I wczoraj zakończyły się nasze rozmowy, bo wczoraj rząd położył jakby nowy pakiet propozycji, prawda? To są propozycje związane z pewnymi dodatkami, takimi jak dodatek dla wychowawców na poziomie minimum 300 złotych, dla nowych nauczycieli dwa razy po 1000 złotych, ale zostało też zadeklarowane 15% podwyżki, prawda? W związku z tym to jest bardzo duży krok w kierunku oczekiwań nauczycieli.

Oczywiście, to nie jest spełnienie wszystkich oczekiwań, ale ja przypomnę, że wiele grup zawodowych, wśród których rozpoczęły się wzrosty wynagrodzeń, nie otrzymało pełnej kwoty, którą te grupy oczekiwały, tylko jakąś jej część. W związku z tym tutaj to będzie też kilkaset złotych na rękę dla nauczyciela. W zależności od tego, czy to stażysta, czy nauczyciel dyplomowany, ta kwota będzie zróżnicowana, ale to będzie kilkaset złotych dla nauczyciela.

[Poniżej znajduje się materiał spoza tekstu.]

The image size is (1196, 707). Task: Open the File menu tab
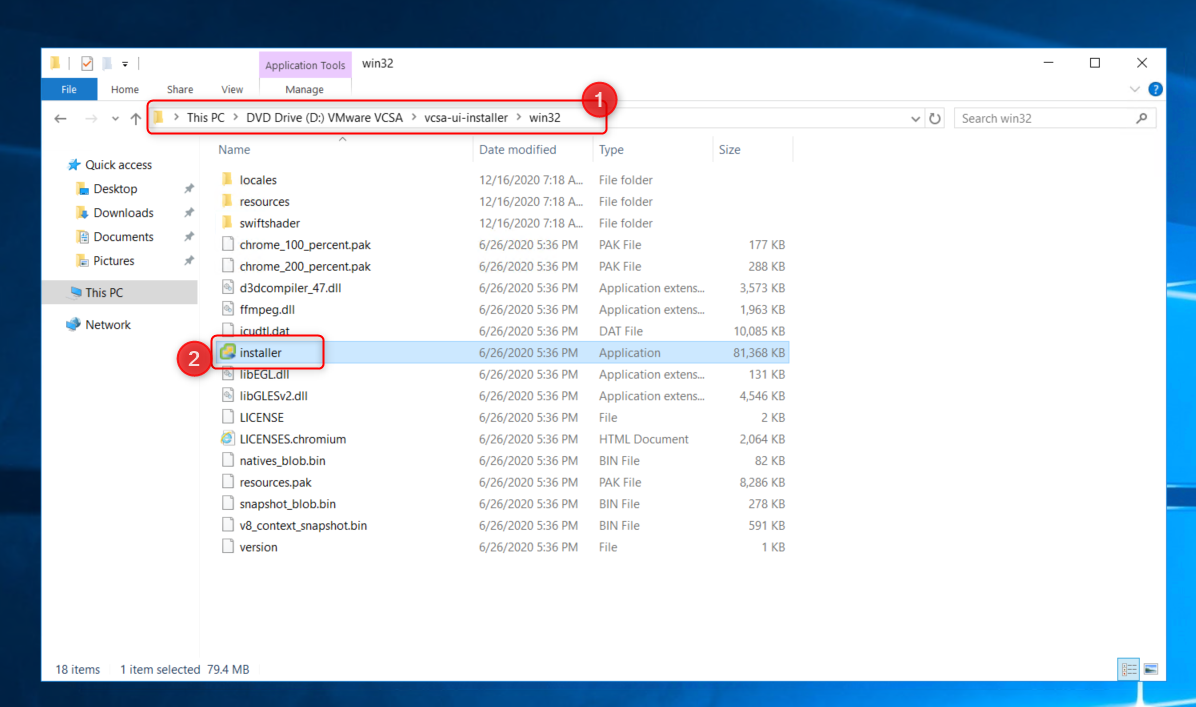tap(69, 89)
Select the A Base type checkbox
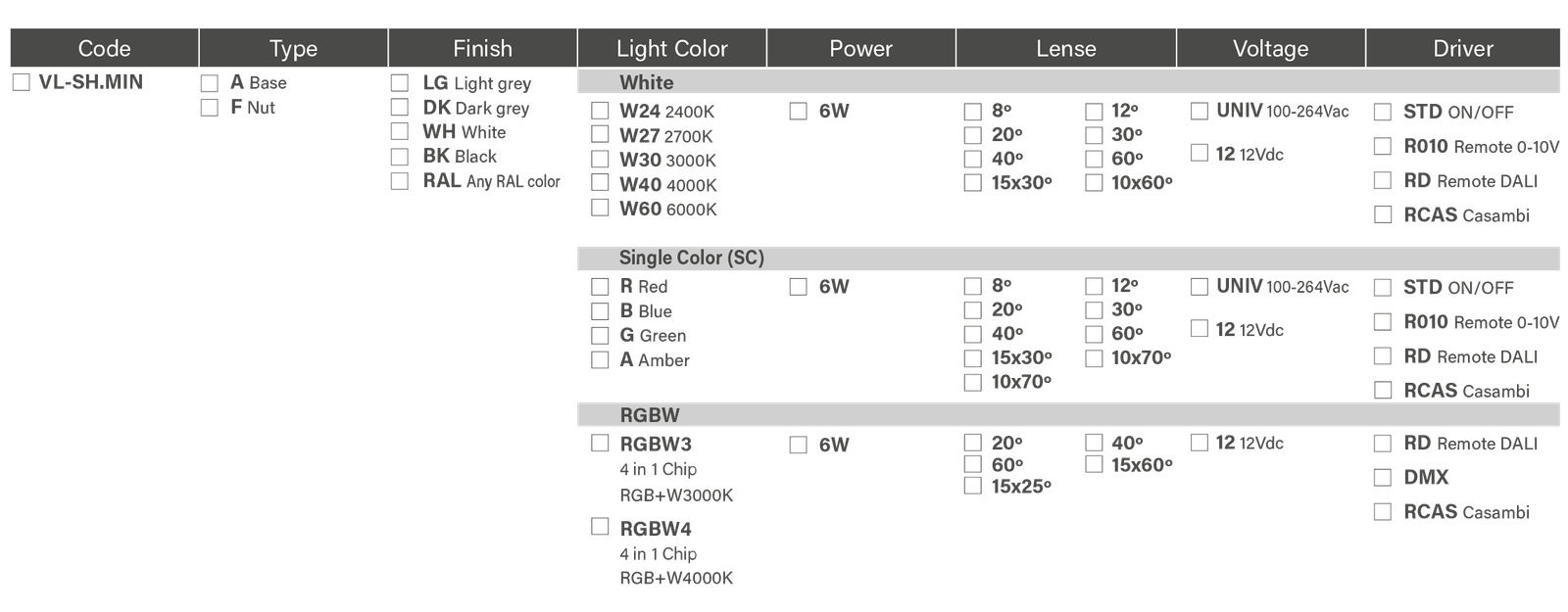 pos(208,83)
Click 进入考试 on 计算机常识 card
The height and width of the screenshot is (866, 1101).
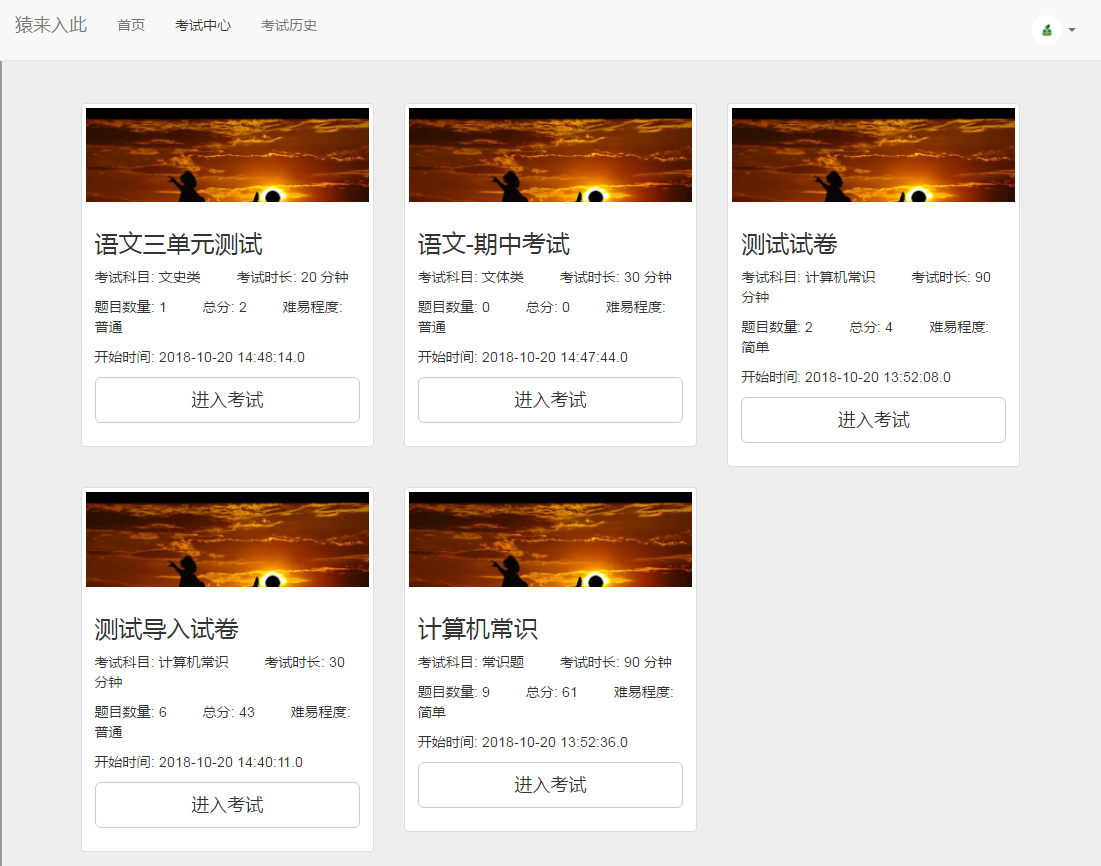[550, 784]
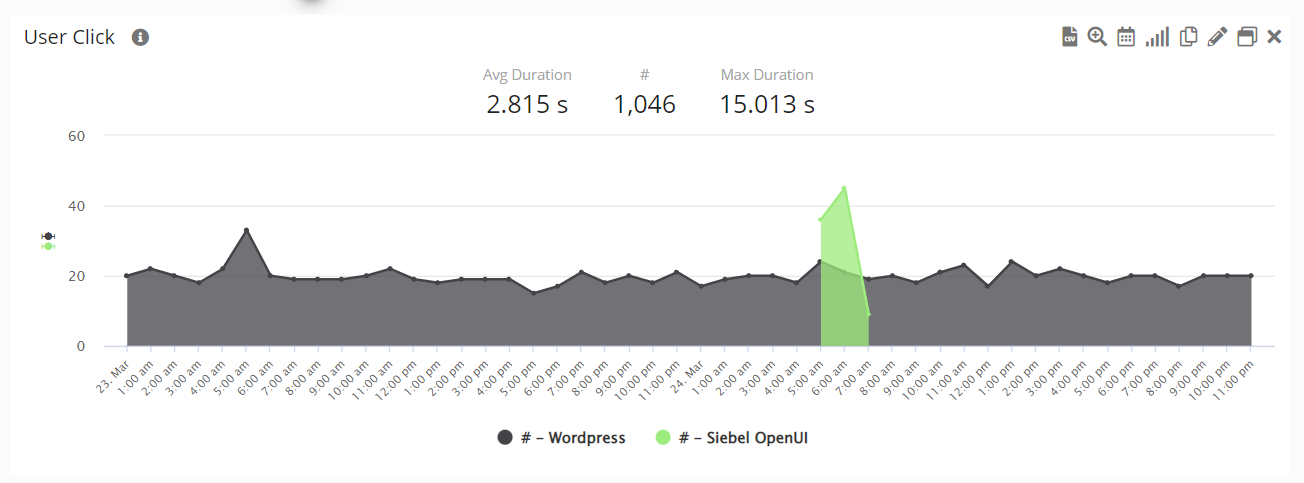Image resolution: width=1304 pixels, height=483 pixels.
Task: Click the info icon beside User Click
Action: [140, 38]
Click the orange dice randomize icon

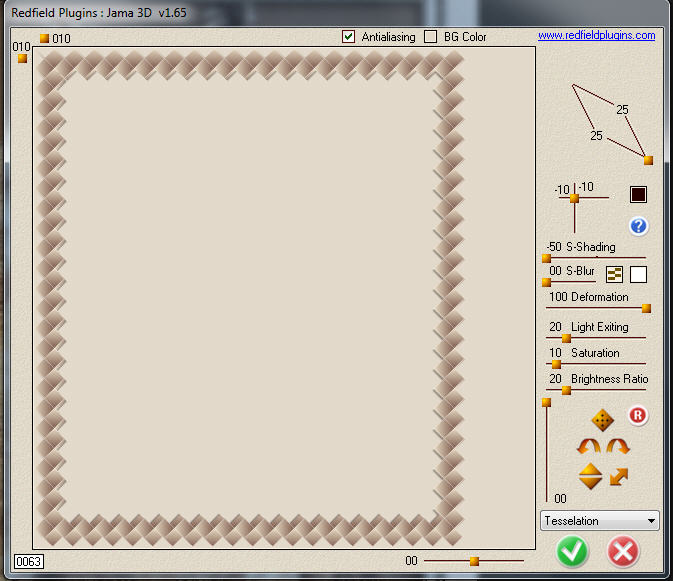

I to będzie taki jasny sygnał, że ten cały proces podwyżek i też uczynienia systemu wynagradzania nauczycieli bardziej transparentnym, bardziej klarownym, rozpoczął się. I widzimy, jakie są też perspektywy, dlatego że też zaproponowaliśmy, powtarzając zresztą deklarację premiera Morawieckiego, żeby w roku 2020 nauczyciel dyplomowy zarabiał średnio 6000, nawet nieco więcej niż 6000 złotych.

A co z pomysłem prezydenta Andrzeja Dudy, który mówi: „Obejmijmy 50% kosztem uzysku nauczycieli, tak jak twórców, tak jak nauczycieli akademickich”?

Wczoraj dyskutowaliśmy na temat tej propozycji i tu wszyscy się zgodzili łącznie z panem ministrem Derą, przedstawicielem pana prezydenta, że to jest propozycja, nad którą warto pracować, warto ją analizować, ale bez wątpienia potrzebne są dłuższe analizy, potem ewentualny proces legislacyjny i też rozwianie różnych wątpliwości prawnych na pewno będzie musiał zabrać sporo czasu, w związku z tym w tej dyskusji o nowym kształcie wynagradzania nauczycieli ten pomysł będzie dyskutowany, ale tutaj nie ma żadnych decyzji. Wszyscy się zgodzili, że jakby w tych negocjacjach dotyczących obecnej sytuacji pewnie on rozpatrywany nie będzie.

A osoba minister edukacji narodowej jest przeszkodą w tych negocjacjach? No bo skoro w tej chwili negocjuje głównie wicepremier Beata Szydło, a minister Anna Zalewska jest odsunięta trochę na dalszy plan, a w gazetach huczy od spekulacji, czy odejdzie tylko z rządu, czy być może nie będzie też kandydowała do Parlamentu Europejskiego, no to może coś jest na rzeczy.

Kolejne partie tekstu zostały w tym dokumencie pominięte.